WHAT TO WORK ON ▸ Write out, word for word, the part of the random number generation text starting at "We presume that" and ending at "Excel’s RAND function.".
━━ PASSAGE GIVEN ━━
Details on Random Number Generation
Details on Random Number Generation
All links are hot—CTRL + click to follow link.
Introduction
This document explains the properties and theory behind random number generation in more detail.
We presume that you have read Section 9.2 Random Number Generation Theory. Please see the references at the end of the chapter for more documentation and suggestions for further research.
The explanation below contains references to Microsoft’s Knowledge Base (KB), which is available at support.microsoft.com/. This excellent resource goes way beyond Excel’s Help and features detailed documentation and bug reports. Articles are referenced by a KB Article ID, and the entire archive is searchable.
In addition to documentation on RAND, explained more fully below, we recommend these KB Articles:
Visual Basic’s RND Function: KB 231847
VB’s RND function is NOT the same as Excel’s RAND function.
━━━
━━ RECORD SET ━━
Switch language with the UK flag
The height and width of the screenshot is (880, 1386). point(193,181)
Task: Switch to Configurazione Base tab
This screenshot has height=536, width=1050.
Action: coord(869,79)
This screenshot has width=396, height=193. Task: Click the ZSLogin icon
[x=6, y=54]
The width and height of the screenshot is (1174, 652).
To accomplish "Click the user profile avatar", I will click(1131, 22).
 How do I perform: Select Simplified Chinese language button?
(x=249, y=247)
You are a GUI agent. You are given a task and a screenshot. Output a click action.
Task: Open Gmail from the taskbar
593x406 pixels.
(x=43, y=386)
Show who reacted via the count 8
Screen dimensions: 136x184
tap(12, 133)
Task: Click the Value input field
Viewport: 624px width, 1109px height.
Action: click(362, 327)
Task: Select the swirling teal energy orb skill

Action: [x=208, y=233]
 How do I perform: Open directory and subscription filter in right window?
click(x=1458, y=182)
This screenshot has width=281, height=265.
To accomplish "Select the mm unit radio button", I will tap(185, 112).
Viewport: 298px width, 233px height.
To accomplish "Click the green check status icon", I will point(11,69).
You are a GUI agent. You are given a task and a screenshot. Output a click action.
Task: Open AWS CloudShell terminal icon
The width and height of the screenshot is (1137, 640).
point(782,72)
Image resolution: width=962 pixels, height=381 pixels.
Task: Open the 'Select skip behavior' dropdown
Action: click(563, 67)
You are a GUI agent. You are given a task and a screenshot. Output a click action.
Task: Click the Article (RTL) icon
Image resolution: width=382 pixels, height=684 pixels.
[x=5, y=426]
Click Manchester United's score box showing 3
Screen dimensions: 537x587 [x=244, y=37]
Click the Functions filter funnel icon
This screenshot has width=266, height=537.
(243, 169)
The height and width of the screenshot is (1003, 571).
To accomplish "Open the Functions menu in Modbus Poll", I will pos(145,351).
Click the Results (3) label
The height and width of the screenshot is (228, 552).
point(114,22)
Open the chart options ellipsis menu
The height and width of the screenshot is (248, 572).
━━━
OUTPUT OF THE EXERCISE ▸
We presume that you have read Section 9.2 Random Number Generation Theory. Please see the references at the end of the chapter for more documentation and suggestions for further research.
The explanation below contains references to Microsoft’s Knowledge Base (KB), which is available at support.microsoft.com/. This excellent resource goes way beyond Excel’s Help and features detailed documentation and bug reports. Articles are referenced by a KB Article ID, and the entire archive is searchable.
In addition to documentation on RAND, explained more fully below, we recommend these KB Articles:
Visual Basic’s RND Function: KB 231847
VB’s RND function is NOT the same as Excel’s RAND function.